** Dataset excerpts **

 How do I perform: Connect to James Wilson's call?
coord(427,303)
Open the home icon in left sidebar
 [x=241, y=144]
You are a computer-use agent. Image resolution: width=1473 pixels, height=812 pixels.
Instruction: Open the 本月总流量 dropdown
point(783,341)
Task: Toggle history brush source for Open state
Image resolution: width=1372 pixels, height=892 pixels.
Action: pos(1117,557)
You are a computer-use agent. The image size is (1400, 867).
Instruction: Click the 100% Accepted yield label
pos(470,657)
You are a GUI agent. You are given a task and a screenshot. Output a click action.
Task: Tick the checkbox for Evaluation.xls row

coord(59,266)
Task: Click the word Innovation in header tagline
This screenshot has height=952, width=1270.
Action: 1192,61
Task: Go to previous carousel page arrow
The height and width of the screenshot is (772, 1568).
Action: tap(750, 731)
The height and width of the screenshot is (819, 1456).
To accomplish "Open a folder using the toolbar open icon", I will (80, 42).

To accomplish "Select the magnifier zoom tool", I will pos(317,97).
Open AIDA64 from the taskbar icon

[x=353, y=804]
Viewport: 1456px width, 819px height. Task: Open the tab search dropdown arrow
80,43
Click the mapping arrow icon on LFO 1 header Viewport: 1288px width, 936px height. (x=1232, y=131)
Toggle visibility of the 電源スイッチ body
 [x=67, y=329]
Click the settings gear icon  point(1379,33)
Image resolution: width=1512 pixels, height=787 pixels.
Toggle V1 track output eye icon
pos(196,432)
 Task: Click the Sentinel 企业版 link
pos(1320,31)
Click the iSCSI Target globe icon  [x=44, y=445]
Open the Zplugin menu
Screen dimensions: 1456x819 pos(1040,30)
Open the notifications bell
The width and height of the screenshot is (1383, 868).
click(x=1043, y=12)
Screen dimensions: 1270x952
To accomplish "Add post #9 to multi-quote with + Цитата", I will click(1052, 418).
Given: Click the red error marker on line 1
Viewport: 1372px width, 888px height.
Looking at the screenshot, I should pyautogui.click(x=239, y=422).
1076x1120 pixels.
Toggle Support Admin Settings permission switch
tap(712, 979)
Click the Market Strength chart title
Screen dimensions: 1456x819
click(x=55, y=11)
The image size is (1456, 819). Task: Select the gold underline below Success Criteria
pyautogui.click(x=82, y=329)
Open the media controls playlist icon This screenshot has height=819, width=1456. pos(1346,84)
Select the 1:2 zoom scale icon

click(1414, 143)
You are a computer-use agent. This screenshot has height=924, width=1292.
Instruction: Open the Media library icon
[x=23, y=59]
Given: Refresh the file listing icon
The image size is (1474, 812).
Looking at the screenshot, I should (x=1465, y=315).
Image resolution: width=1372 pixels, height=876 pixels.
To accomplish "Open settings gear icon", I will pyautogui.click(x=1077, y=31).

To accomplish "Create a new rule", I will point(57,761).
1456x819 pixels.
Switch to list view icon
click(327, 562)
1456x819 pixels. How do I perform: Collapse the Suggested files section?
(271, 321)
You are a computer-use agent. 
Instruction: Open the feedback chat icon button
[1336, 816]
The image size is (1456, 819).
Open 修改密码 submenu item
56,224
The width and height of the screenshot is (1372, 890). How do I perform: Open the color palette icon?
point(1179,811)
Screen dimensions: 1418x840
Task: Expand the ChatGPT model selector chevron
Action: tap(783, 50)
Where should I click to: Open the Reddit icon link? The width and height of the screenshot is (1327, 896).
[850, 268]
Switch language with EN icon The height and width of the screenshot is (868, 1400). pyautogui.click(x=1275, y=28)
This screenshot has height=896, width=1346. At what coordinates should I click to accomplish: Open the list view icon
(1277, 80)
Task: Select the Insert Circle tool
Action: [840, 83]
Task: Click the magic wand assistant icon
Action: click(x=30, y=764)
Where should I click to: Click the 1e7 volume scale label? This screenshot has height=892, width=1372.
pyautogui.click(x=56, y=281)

** Directions for this task **
Your task is to copy each line from the material above that includes the word "agent".

** Response to the task **
You are a computer-use agent. Image resolution: width=1473 pixels, height=812 pixels.
You are a computer-use agent. The image size is (1400, 867).
You are a GUI agent. You are given a task and a screenshot. Output a click action.
You are a computer-use agent. This screenshot has height=924, width=1292.
You are a computer-use agent. 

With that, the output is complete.